(Problem) The listing must be reproduced in full, exactly as it stands.

(Data)
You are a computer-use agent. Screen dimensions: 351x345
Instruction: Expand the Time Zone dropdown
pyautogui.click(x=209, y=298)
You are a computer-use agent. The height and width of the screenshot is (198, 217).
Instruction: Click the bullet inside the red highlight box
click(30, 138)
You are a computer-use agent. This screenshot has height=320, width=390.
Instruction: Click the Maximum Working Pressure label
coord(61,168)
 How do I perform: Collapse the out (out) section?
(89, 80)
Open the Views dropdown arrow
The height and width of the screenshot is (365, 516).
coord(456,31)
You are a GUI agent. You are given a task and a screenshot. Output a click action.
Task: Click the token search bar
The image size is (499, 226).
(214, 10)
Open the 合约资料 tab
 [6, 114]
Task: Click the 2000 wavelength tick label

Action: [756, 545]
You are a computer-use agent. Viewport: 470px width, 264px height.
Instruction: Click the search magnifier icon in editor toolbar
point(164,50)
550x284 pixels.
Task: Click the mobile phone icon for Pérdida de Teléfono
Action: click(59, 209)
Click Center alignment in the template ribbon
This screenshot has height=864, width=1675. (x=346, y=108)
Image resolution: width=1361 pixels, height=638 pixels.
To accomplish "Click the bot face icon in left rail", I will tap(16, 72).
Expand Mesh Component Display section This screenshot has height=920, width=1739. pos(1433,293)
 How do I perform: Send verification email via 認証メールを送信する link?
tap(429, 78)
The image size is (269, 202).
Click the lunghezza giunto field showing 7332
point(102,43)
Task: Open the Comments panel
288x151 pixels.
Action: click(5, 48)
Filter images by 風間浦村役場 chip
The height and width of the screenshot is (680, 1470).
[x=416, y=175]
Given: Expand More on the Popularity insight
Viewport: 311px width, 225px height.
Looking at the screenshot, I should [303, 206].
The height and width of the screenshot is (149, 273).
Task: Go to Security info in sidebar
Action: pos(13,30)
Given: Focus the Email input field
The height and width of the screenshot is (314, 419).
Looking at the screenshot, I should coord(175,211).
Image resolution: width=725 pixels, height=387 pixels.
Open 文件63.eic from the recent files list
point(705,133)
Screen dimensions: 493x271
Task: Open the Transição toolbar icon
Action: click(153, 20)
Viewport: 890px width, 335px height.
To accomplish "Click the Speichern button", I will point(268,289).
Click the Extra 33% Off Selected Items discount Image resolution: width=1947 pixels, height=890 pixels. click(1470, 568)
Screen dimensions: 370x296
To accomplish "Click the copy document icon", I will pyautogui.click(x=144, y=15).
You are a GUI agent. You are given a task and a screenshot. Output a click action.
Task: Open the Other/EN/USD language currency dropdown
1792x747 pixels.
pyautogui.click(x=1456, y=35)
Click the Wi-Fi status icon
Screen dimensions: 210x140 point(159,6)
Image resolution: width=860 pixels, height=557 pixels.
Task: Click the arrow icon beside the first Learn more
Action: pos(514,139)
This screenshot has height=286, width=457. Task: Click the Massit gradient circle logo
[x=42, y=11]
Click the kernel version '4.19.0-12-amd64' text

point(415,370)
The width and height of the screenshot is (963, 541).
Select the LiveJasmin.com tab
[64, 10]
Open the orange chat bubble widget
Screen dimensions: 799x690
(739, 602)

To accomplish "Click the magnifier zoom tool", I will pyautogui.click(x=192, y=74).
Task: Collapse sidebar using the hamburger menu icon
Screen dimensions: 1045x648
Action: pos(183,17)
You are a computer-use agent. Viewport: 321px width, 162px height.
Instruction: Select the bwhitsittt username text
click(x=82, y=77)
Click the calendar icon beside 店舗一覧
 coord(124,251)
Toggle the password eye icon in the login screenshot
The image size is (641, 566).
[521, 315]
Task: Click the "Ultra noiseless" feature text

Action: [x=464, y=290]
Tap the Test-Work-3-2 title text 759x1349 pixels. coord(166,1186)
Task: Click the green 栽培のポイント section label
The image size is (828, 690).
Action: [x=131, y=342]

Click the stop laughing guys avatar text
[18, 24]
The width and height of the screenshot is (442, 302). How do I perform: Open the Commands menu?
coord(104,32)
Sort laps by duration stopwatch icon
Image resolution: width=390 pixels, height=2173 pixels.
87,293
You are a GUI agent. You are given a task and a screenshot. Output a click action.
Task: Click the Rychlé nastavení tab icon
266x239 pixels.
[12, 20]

(Problem solution)
You are a computer-use agent. Screen dimensions: 351x345
Instruction: Expand the Time Zone dropdown
pyautogui.click(x=209, y=298)
You are a computer-use agent. The height and width of the screenshot is (198, 217).
Instruction: Click the bullet inside the red highlight box
click(30, 138)
You are a computer-use agent. This screenshot has height=320, width=390.
Instruction: Click the Maximum Working Pressure label
coord(61,168)
 How do I perform: Collapse the out (out) section?
(89, 80)
Open the Views dropdown arrow
The height and width of the screenshot is (365, 516).
coord(456,31)
You are a GUI agent. You are given a task and a screenshot. Output a click action.
Task: Click the token search bar
The image size is (499, 226).
(214, 10)
Open the 合约资料 tab
 [6, 114]
Task: Click the 2000 wavelength tick label

Action: [756, 545]
You are a computer-use agent. Viewport: 470px width, 264px height.
Instruction: Click the search magnifier icon in editor toolbar
point(164,50)
550x284 pixels.
Task: Click the mobile phone icon for Pérdida de Teléfono
Action: click(59, 209)
Click Center alignment in the template ribbon
This screenshot has height=864, width=1675. (x=346, y=108)
Image resolution: width=1361 pixels, height=638 pixels.
To accomplish "Click the bot face icon in left rail", I will tap(16, 72).
Expand Mesh Component Display section This screenshot has height=920, width=1739. pos(1433,293)
 How do I perform: Send verification email via 認証メールを送信する link?
tap(429, 78)
The image size is (269, 202).
Click the lunghezza giunto field showing 7332
point(102,43)
Task: Open the Comments panel
288x151 pixels.
Action: click(5, 48)
Filter images by 風間浦村役場 chip
The height and width of the screenshot is (680, 1470).
[x=416, y=175]
Given: Expand More on the Popularity insight
Viewport: 311px width, 225px height.
Looking at the screenshot, I should [303, 206].
The height and width of the screenshot is (149, 273).
Task: Go to Security info in sidebar
Action: pos(13,30)
Given: Focus the Email input field
The height and width of the screenshot is (314, 419).
Looking at the screenshot, I should coord(175,211).
Image resolution: width=725 pixels, height=387 pixels.
Open 文件63.eic from the recent files list
point(705,133)
Screen dimensions: 493x271
Task: Open the Transição toolbar icon
Action: click(153, 20)
Viewport: 890px width, 335px height.
To accomplish "Click the Speichern button", I will point(268,289).
Click the Extra 33% Off Selected Items discount Image resolution: width=1947 pixels, height=890 pixels. click(1470, 568)
Screen dimensions: 370x296
To accomplish "Click the copy document icon", I will pyautogui.click(x=144, y=15).
You are a GUI agent. You are given a task and a screenshot. Output a click action.
Task: Open the Other/EN/USD language currency dropdown
1792x747 pixels.
pyautogui.click(x=1456, y=35)
Click the Wi-Fi status icon
Screen dimensions: 210x140 point(159,6)
Image resolution: width=860 pixels, height=557 pixels.
Task: Click the arrow icon beside the first Learn more
Action: pos(514,139)
This screenshot has height=286, width=457. Task: Click the Massit gradient circle logo
[x=42, y=11]
Click the kernel version '4.19.0-12-amd64' text

point(415,370)
The width and height of the screenshot is (963, 541).
Select the LiveJasmin.com tab
[64, 10]
Open the orange chat bubble widget
Screen dimensions: 799x690
(739, 602)

To accomplish "Click the magnifier zoom tool", I will pyautogui.click(x=192, y=74).
Task: Collapse sidebar using the hamburger menu icon
Screen dimensions: 1045x648
Action: pos(183,17)
You are a computer-use agent. Viewport: 321px width, 162px height.
Instruction: Select the bwhitsittt username text
click(x=82, y=77)
Click the calendar icon beside 店舗一覧
 coord(124,251)
Toggle the password eye icon in the login screenshot
The image size is (641, 566).
[521, 315]
Task: Click the "Ultra noiseless" feature text

Action: [x=464, y=290]
Tap the Test-Work-3-2 title text 759x1349 pixels. coord(166,1186)
Task: Click the green 栽培のポイント section label
The image size is (828, 690).
Action: [x=131, y=342]

Click the stop laughing guys avatar text
[18, 24]
The width and height of the screenshot is (442, 302). How do I perform: Open the Commands menu?
coord(104,32)
Sort laps by duration stopwatch icon
Image resolution: width=390 pixels, height=2173 pixels.
87,293
You are a GUI agent. You are given a task and a screenshot. Output a click action.
Task: Click the Rychlé nastavení tab icon
266x239 pixels.
[12, 20]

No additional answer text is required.